* [WORK TO BE COMPLETED]:
An exact copy is needed of the lines from the line holding "The height and width of the screenshot is (825, 1200)." through the final line of the listing below, both included.

= Beginning of Section =

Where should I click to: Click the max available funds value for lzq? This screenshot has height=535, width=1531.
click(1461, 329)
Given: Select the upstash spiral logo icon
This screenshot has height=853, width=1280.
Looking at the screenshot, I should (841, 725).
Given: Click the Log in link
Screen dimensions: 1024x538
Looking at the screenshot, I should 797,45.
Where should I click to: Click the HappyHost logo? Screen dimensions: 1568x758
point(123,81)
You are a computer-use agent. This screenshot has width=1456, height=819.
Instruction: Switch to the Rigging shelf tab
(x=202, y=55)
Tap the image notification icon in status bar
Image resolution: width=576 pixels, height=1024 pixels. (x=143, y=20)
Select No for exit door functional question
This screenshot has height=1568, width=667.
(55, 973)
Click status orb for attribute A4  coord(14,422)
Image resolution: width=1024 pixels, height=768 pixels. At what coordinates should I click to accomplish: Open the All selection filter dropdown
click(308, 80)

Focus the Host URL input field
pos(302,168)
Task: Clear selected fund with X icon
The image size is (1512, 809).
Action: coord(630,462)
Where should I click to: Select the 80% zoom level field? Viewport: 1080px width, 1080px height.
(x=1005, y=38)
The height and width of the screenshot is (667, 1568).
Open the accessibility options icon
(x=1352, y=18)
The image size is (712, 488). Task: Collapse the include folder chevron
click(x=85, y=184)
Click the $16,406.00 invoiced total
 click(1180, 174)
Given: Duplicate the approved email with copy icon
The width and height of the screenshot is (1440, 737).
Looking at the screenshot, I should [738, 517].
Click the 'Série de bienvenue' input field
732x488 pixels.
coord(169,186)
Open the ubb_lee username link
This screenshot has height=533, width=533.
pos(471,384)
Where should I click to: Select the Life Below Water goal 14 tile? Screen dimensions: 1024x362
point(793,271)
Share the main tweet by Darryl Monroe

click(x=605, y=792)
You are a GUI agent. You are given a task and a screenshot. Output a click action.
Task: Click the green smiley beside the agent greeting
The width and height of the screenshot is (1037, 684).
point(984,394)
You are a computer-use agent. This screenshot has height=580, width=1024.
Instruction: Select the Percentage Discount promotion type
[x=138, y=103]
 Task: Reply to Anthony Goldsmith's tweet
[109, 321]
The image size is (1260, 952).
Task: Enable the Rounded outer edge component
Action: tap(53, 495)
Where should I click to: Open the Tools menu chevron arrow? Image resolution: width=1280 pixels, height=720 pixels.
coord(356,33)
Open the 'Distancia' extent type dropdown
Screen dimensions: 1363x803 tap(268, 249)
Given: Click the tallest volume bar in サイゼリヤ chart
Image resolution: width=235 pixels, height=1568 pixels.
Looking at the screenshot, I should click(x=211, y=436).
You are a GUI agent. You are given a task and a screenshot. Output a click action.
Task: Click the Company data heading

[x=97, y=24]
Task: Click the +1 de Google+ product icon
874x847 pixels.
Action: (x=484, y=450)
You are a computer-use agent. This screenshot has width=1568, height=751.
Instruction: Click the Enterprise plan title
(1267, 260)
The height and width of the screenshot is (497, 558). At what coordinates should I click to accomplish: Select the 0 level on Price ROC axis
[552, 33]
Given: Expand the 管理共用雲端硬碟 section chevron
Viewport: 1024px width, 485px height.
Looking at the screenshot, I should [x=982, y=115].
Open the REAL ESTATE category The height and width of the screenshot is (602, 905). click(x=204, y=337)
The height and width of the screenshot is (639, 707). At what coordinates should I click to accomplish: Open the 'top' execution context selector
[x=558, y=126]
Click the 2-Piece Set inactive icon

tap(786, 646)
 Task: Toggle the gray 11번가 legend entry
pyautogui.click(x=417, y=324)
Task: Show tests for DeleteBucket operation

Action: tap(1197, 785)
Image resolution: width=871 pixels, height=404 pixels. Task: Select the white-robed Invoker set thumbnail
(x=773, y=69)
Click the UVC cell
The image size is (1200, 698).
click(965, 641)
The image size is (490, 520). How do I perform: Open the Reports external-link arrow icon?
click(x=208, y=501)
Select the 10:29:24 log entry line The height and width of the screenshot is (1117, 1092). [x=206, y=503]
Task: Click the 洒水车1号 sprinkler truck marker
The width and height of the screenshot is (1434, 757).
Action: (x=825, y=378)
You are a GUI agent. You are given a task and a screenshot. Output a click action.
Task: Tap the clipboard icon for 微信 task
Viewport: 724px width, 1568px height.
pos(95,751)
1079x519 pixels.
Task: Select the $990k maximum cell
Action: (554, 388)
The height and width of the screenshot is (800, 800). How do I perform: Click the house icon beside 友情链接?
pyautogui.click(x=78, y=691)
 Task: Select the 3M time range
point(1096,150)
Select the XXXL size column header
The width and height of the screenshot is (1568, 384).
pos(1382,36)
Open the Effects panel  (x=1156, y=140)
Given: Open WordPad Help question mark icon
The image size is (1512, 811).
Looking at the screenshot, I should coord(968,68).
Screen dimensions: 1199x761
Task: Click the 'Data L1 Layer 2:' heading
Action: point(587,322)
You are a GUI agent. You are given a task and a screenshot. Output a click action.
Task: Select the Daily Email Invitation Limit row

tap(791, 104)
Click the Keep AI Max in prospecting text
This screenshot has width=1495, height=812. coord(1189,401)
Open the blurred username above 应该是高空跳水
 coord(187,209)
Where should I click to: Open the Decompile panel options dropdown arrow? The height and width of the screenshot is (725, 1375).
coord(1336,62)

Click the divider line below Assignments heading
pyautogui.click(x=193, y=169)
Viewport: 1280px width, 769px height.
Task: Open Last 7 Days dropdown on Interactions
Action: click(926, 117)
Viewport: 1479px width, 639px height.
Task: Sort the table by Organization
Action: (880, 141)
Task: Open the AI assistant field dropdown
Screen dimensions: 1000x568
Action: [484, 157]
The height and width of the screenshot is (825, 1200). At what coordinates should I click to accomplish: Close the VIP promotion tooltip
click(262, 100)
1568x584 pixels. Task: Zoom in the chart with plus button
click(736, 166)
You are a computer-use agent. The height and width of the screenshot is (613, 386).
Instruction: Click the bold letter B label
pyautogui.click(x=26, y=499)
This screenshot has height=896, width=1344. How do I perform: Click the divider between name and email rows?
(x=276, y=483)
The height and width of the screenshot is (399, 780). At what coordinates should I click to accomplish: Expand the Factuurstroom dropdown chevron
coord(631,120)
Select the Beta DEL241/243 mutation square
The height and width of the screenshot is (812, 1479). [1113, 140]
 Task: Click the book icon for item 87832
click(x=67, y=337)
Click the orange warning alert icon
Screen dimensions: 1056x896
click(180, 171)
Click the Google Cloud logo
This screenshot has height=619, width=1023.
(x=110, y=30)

= End of Section =

* [PROBLEM SOLUTION]:
The height and width of the screenshot is (825, 1200). At what coordinates should I click to accomplish: Close the VIP promotion tooltip
click(262, 100)
1568x584 pixels. Task: Zoom in the chart with plus button
click(736, 166)
You are a computer-use agent. The height and width of the screenshot is (613, 386).
Instruction: Click the bold letter B label
pyautogui.click(x=26, y=499)
This screenshot has height=896, width=1344. How do I perform: Click the divider between name and email rows?
(x=276, y=483)
The height and width of the screenshot is (399, 780). At what coordinates should I click to accomplish: Expand the Factuurstroom dropdown chevron
coord(631,120)
Select the Beta DEL241/243 mutation square
The height and width of the screenshot is (812, 1479). [1113, 140]
 Task: Click the book icon for item 87832
click(x=67, y=337)
Click the orange warning alert icon
Screen dimensions: 1056x896
click(180, 171)
Click the Google Cloud logo
This screenshot has height=619, width=1023.
(x=110, y=30)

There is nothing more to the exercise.